Aim of the task →
In the records below, find the lines that include the string "dimensions" and report how many there are, nothing else.

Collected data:
- - -

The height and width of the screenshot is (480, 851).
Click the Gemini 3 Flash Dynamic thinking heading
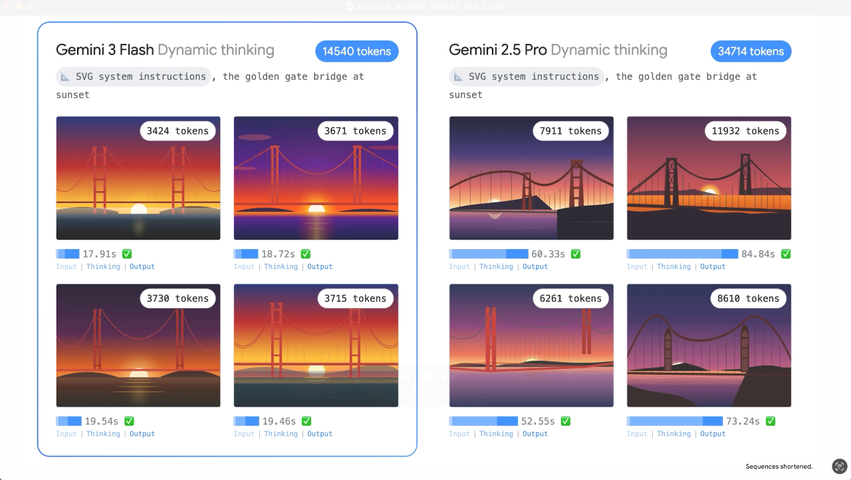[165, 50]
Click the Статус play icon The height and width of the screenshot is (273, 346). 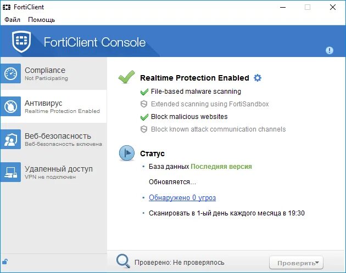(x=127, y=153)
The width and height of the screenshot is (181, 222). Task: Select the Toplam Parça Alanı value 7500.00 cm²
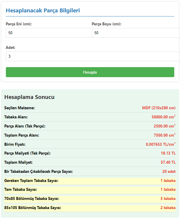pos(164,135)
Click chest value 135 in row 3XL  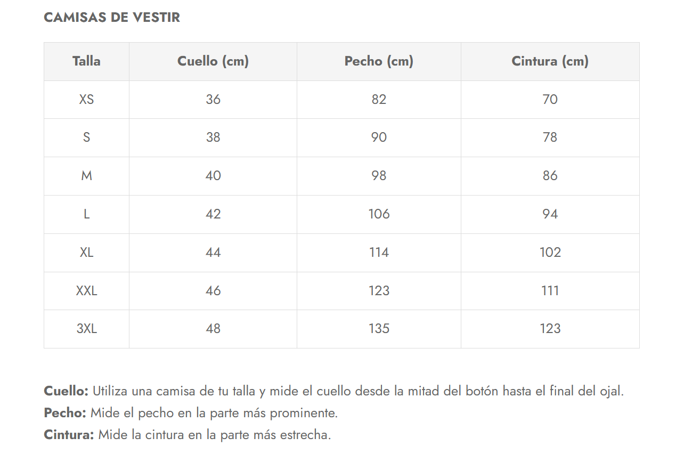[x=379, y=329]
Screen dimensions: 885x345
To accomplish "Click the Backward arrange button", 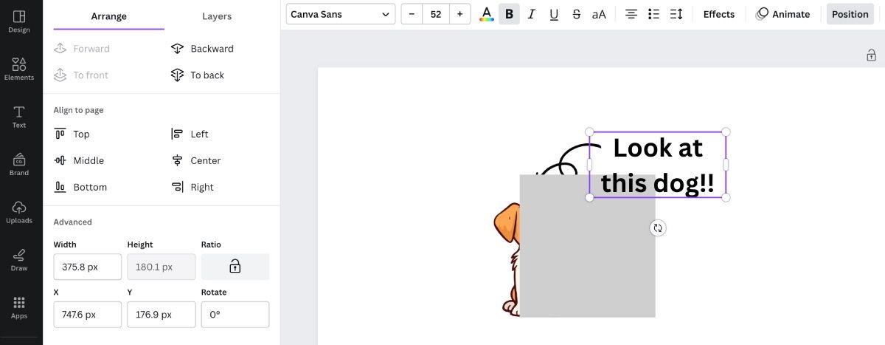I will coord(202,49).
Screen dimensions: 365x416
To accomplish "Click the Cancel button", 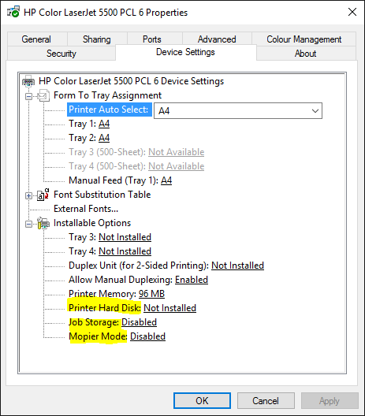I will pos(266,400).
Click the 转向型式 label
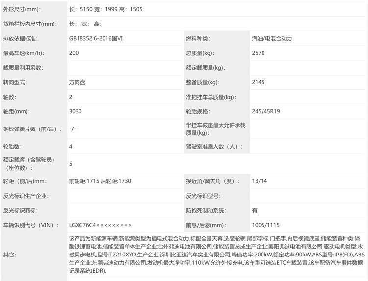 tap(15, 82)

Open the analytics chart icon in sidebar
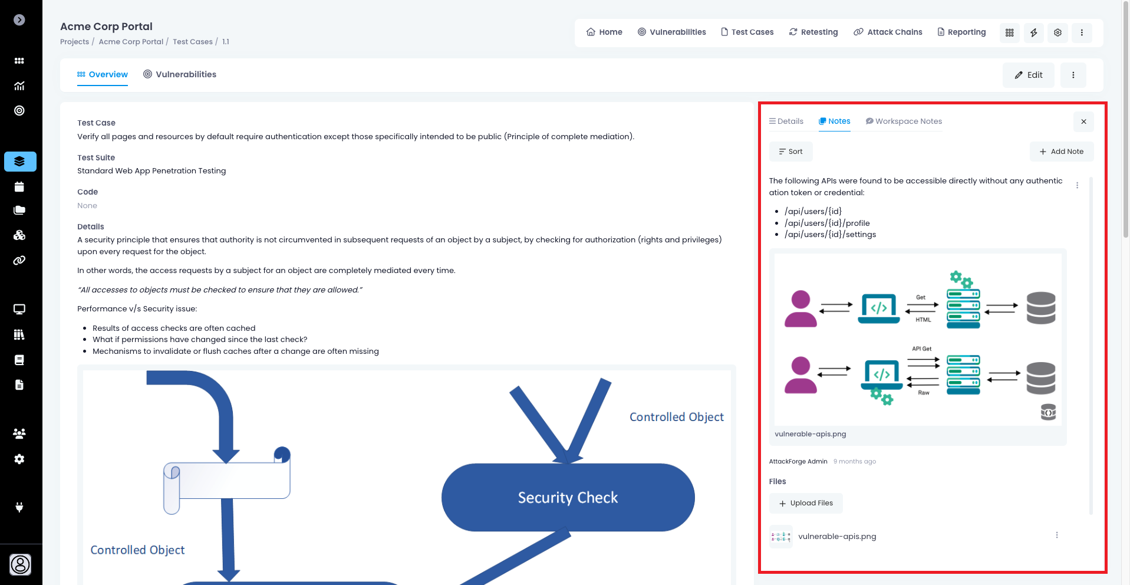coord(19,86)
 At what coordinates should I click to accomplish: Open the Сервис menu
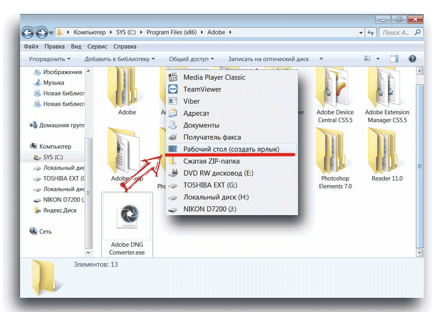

- - -

Solution to this problem →
2